Lidewij Henneman, Professor of Patient Perspectives at Amsterdam UMC, still has a few key questions. “What will happen to the uptake of screening if the test become free? Do women still make an informed decision? Moreover, one of the things many people wonder about is why ‘only’ 55% of pregnant women in the Netherlands take part in screening, which is much less than neighbouring countries. A Dutch study showed that women from deprived areas are less than half as likely to opt for an NIPT than women who live elsewhere, which may be partly explained by the costs for screening.
An alternative explanation for the relatively low national screening uptake might be that we, in the Netherlands, tend to take a more positive view of people with Down syndrome, as compared to for example Belgium, as shown in a recent study. It might also be due to the carefully considered way in which screening is offered here, and to the associated counselling process.”

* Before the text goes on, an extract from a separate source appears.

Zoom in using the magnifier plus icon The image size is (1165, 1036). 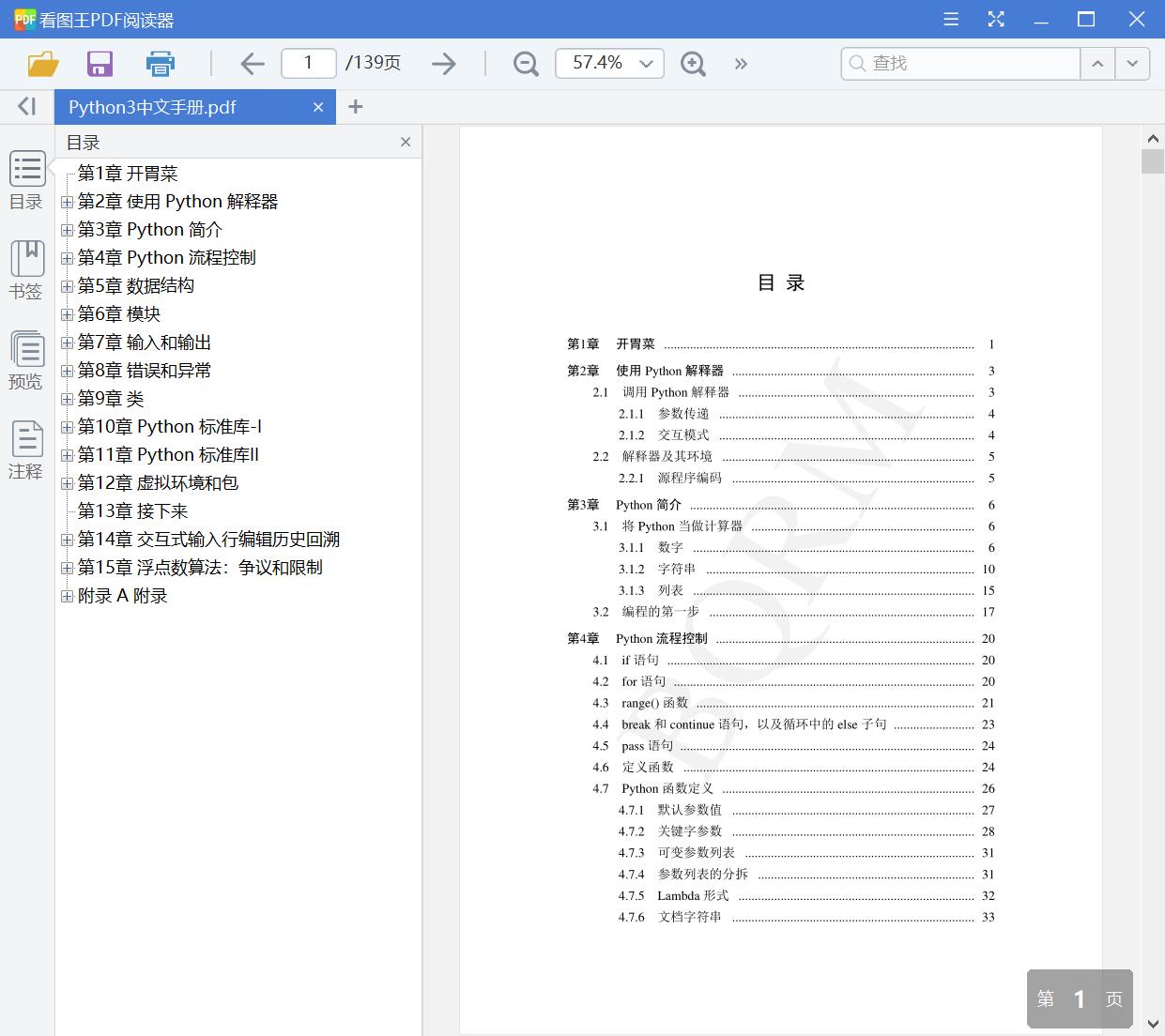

With his research group, Erik Sistermans is exploring a range of options that go beyond the current NIPT. “In collaboration with others, although the TRIDENT studies are completed, the Dutch NIPT consortium will continue as a research consortium. One example of the ongoing collaborations, together with our counterparts at Radboud UMC in Nijmegen, we are already exploring the options for using the NIPT to detect traces of cytomegalovirus. In children, this can lead to congenital deafness and various other abnormalities.

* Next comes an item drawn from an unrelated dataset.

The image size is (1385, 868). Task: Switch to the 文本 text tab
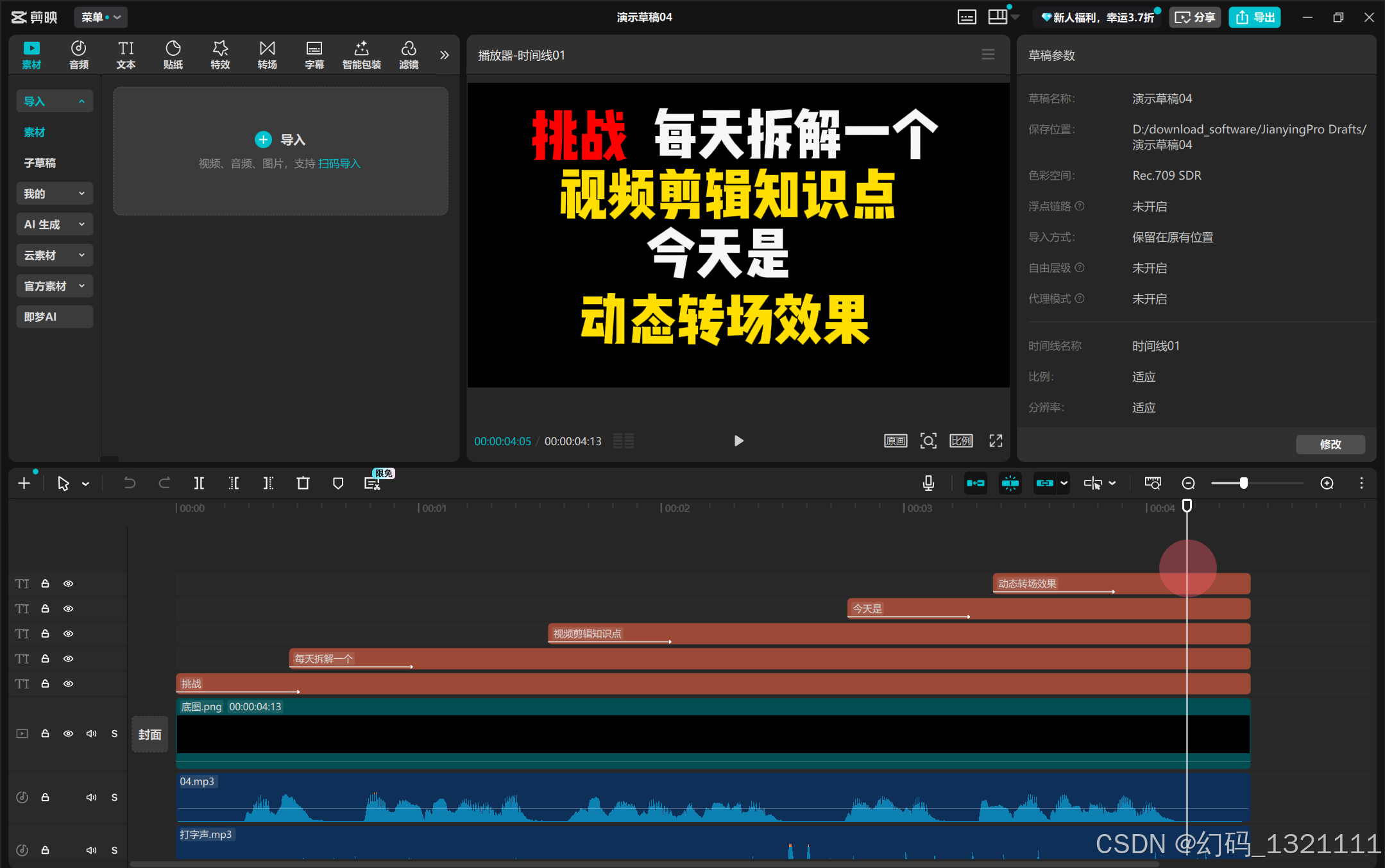coord(126,55)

Furthermore, adding the examination of specific fragments of RNA to the NIPT may help us to identify another risk to mother and child – pregnancy-induced hypertension and toxemia, also known as preeclampsia. In a 2020 trial among 161 pregnant women, it was found that the NRIP1/ZEB2 ratio was upregulated in pregnancies with pre-eclampsia or trisomy 21. We now want to validate this technique on a larger scale.”’
Sistermans and Henneman expect the range of conditions that can be detected using the NIPT to gradually expand. “As before, we will aim at using the NIPT consortium’s multidisciplinary approach to explore the possibilities around providing this service, in a carefully considered way, to expectant parents.”